# Concealed Hinges with wide angle for inset doors



## HexusOdy (20 Oct 2021)

The missus wanted to reorganise our kitchen cupboard space with internal pullouts which is fair enough because cupboards just end up a mess with stuff pushed to the back. 

Rather than make something it's much cheaper to buy chrome baskets that come with hinges at about £25 each for a 600mm carcass. Which I did. 

However, I forgot to account for the inset doors which don't clear the internal space. They currently have concealed euro hinges which open to somewhere between 100 and 110 degrees and I need a direct replacement I can plug into the existing cups that will throw the door out. I'm guessing something like 150 to 170 degrees would be required. 
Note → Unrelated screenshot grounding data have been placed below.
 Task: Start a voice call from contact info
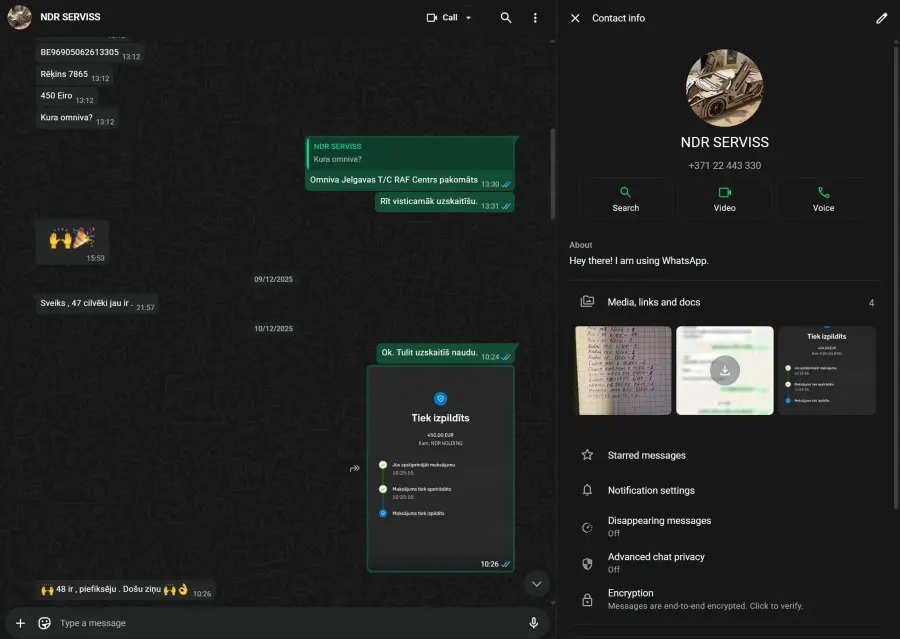pos(823,198)
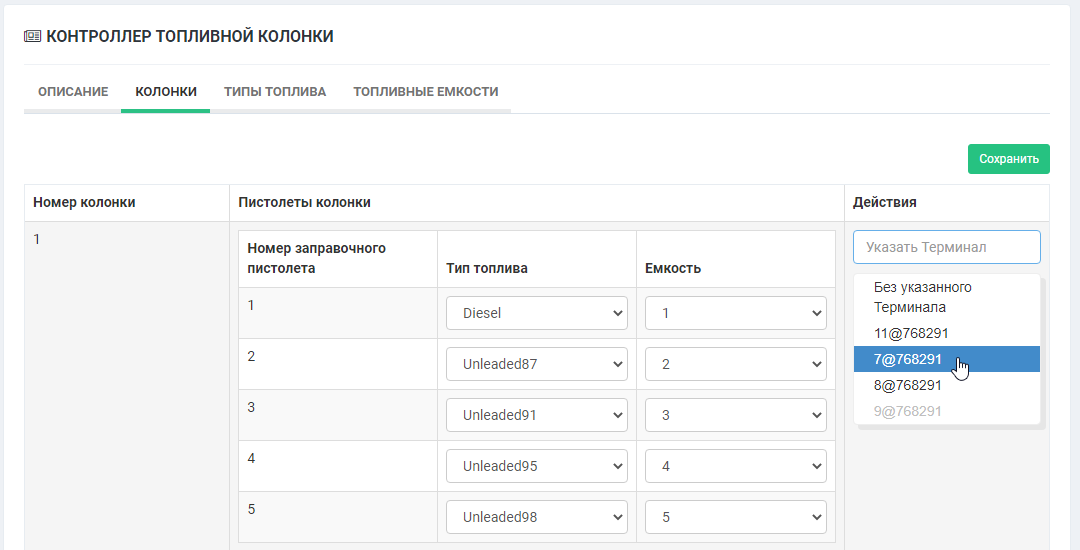1080x550 pixels.
Task: Go to the ТИПЫ ТОПЛИВА tab
Action: click(x=275, y=92)
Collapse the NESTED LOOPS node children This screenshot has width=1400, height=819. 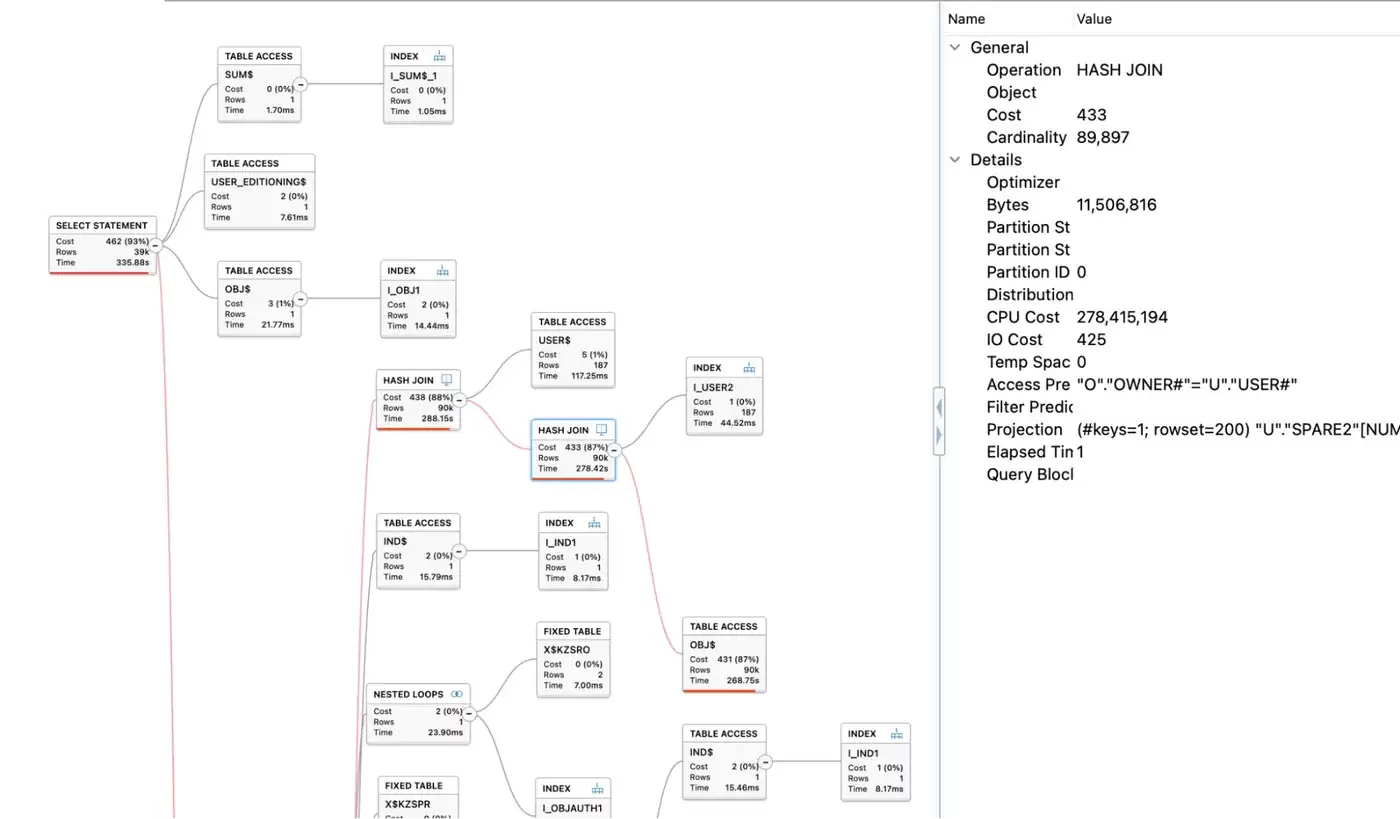click(469, 714)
There's plenty for full overlays but struggling to find anything for insets. Anyone used anything before?


----------



## Distinterior (20 Oct 2021)

Try looking at Blum hinges......They do a 155 degree hinge that pushes the door out & across far enough to allow you to open a drawer/wire basket without it clashing with the door. If your existing hinges are already Blum, it should just be a matter of changing the hinges and fitting them onto your existing doors and cabinet back plates.

Edit.
Ipswich Plastics are not too far from you, .....they should be able to sort you out.


----------



## Oakay (18 Nov 2021)

Blum warn about small children losing the tips of their fingers in some of the wide opening versions of their hinges so please assess risk before use. Also make sure the bulkier hinge will not obstruct the drawer when closed. Should be fine if not too close to the front of the cabinet.








Blum 170° Inset Hinge


Blum 170 degree hinge kit for inset door applications consists of 1 x hinge and mounting plate.




www.trade-hinges.co.uk


----------



## johnnyb (19 Nov 2021)

it's hard to definitively say but some of these fit a face frame and some I have to make overlay and make a fake face frame door. tbf I have altered things before making the cabinet as well( made the cabinet bigger frame smaller etc.. odd hinges are available like integrated fridge hinges.


----------



## Ollie78 (19 Nov 2021)

Even if the door itself clears by using a wider opening hinge might the hinges themselves still be in the way? 

Ollie


----------



## Chippymint (23 Nov 2021)

Take a look at Cranked hinges. There are various types but many do allow full access to the cabinet when the door is opened and the door is flush fitting. However, they cannot be adjusted like a conventional Euro cabinet hinge. 
The better ones are more expensive but long lasting.


----------